(LISTED ENTRIES Opens)
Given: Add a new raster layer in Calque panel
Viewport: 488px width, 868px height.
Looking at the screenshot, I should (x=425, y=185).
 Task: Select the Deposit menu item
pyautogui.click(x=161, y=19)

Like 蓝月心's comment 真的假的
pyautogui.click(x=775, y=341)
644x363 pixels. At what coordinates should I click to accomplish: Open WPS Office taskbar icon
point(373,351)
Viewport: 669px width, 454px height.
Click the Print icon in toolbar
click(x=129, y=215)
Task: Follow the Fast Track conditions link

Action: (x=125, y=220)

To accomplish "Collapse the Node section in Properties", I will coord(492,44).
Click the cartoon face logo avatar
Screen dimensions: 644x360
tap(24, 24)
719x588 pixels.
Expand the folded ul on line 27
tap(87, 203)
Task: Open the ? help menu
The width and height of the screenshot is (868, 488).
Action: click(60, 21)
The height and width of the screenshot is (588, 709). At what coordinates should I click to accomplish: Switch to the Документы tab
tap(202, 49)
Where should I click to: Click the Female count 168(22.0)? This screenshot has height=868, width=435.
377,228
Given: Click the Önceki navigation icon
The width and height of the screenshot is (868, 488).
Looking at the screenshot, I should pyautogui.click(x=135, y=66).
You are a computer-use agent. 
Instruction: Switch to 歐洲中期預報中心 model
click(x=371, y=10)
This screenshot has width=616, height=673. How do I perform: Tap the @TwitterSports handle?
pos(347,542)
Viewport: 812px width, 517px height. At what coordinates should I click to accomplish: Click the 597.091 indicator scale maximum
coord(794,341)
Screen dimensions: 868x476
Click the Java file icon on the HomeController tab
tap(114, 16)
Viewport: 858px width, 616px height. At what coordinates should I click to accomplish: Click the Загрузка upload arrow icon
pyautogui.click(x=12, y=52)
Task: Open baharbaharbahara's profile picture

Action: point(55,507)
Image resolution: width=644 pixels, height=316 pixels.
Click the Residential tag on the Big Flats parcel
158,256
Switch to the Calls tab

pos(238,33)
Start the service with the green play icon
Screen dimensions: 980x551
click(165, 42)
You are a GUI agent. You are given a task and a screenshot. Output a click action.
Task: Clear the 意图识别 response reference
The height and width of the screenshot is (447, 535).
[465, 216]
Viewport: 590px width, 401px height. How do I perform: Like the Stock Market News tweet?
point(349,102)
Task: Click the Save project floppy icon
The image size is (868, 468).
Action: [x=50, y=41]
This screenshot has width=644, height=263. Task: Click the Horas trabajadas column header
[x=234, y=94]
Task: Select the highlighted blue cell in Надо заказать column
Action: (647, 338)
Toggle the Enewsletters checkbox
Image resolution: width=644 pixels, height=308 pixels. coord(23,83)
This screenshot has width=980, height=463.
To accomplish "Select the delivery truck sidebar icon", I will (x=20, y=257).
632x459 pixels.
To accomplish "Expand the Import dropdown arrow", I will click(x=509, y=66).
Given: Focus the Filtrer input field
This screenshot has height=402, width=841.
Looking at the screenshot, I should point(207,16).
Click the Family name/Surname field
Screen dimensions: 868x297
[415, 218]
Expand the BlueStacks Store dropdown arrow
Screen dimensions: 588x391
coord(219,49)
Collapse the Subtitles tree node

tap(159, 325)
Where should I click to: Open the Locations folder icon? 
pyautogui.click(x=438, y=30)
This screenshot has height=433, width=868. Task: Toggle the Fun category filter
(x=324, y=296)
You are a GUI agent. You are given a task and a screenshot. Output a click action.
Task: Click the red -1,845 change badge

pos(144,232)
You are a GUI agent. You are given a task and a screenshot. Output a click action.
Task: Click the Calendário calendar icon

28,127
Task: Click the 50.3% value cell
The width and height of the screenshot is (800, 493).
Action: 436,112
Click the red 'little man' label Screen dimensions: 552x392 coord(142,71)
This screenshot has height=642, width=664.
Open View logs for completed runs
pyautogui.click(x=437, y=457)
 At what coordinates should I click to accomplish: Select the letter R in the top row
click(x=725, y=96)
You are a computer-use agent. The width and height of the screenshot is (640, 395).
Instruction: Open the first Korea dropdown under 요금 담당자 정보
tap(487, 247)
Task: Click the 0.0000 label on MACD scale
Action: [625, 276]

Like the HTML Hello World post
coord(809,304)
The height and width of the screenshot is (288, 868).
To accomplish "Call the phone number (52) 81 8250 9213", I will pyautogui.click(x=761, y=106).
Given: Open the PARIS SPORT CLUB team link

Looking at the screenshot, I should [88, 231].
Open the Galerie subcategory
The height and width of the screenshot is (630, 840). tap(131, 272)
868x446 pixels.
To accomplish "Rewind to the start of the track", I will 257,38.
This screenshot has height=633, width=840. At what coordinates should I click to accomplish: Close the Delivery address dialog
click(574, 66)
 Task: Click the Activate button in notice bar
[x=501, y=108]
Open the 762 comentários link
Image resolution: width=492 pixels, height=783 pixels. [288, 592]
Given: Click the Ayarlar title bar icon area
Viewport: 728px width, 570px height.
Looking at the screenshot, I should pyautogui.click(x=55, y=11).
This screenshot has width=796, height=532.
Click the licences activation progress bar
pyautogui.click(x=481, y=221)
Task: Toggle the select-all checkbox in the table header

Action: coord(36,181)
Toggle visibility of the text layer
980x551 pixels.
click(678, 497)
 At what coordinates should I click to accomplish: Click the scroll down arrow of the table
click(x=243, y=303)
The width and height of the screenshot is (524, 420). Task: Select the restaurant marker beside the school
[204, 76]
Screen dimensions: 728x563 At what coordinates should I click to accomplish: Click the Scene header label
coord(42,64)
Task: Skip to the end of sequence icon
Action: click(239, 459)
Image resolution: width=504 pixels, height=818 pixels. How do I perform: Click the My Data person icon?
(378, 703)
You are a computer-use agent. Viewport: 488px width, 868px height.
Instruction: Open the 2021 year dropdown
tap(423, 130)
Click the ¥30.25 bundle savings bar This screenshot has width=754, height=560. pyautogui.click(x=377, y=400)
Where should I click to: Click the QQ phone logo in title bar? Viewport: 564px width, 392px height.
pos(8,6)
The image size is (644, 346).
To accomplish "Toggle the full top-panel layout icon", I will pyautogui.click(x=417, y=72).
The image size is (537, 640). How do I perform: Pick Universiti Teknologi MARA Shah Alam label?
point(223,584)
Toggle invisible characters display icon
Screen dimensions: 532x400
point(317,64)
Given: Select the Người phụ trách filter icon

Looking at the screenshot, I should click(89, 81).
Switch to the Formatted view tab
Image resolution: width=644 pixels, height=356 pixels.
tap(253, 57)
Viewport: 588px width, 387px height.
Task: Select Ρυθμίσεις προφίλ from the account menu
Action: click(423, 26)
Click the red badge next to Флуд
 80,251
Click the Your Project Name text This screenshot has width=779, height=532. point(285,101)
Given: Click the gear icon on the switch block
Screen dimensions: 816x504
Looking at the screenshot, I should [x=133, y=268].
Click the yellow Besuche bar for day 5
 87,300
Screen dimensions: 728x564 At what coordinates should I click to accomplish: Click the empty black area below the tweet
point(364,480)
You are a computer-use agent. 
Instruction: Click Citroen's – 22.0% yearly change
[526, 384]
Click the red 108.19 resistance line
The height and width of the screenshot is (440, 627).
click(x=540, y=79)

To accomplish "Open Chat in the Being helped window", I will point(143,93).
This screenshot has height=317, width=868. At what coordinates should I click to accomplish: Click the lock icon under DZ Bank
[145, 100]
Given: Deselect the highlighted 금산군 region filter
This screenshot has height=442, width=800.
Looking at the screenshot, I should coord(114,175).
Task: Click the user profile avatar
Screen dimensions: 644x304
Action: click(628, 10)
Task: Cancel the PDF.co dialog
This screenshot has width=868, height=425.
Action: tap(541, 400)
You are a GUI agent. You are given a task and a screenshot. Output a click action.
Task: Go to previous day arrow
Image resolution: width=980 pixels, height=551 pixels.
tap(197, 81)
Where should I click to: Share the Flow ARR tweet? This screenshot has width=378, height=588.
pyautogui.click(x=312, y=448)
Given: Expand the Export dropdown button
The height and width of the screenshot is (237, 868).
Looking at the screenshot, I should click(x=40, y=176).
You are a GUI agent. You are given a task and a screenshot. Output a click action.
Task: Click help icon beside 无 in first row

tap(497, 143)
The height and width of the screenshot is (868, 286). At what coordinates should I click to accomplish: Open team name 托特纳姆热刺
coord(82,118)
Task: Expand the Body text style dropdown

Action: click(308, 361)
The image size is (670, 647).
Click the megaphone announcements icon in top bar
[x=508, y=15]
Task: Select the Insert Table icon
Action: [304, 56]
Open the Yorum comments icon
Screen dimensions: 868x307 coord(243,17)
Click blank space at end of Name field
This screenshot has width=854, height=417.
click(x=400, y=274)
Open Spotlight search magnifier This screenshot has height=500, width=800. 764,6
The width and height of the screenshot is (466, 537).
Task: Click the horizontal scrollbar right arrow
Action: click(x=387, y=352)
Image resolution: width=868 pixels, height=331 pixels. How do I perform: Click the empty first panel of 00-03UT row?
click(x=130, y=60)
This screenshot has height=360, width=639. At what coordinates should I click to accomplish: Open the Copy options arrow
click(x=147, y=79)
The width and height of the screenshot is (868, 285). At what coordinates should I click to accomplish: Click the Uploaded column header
(LISTED ENTRIES Closes)
WHAT THE TASK ASKS
Your task is to retype, exactly and only, the lines from the one with "This screenshot has width=854, height=417." through the final line above.

TASK RESPONSE
This screenshot has width=854, height=417.
click(x=400, y=274)
Open Spotlight search magnifier This screenshot has height=500, width=800. 764,6
The width and height of the screenshot is (466, 537).
Task: Click the horizontal scrollbar right arrow
Action: click(x=387, y=352)
Image resolution: width=868 pixels, height=331 pixels. How do I perform: Click the empty first panel of 00-03UT row?
click(x=130, y=60)
This screenshot has height=360, width=639. At what coordinates should I click to accomplish: Open the Copy options arrow
click(x=147, y=79)
The width and height of the screenshot is (868, 285). At what coordinates should I click to accomplish: Click the Uploaded column header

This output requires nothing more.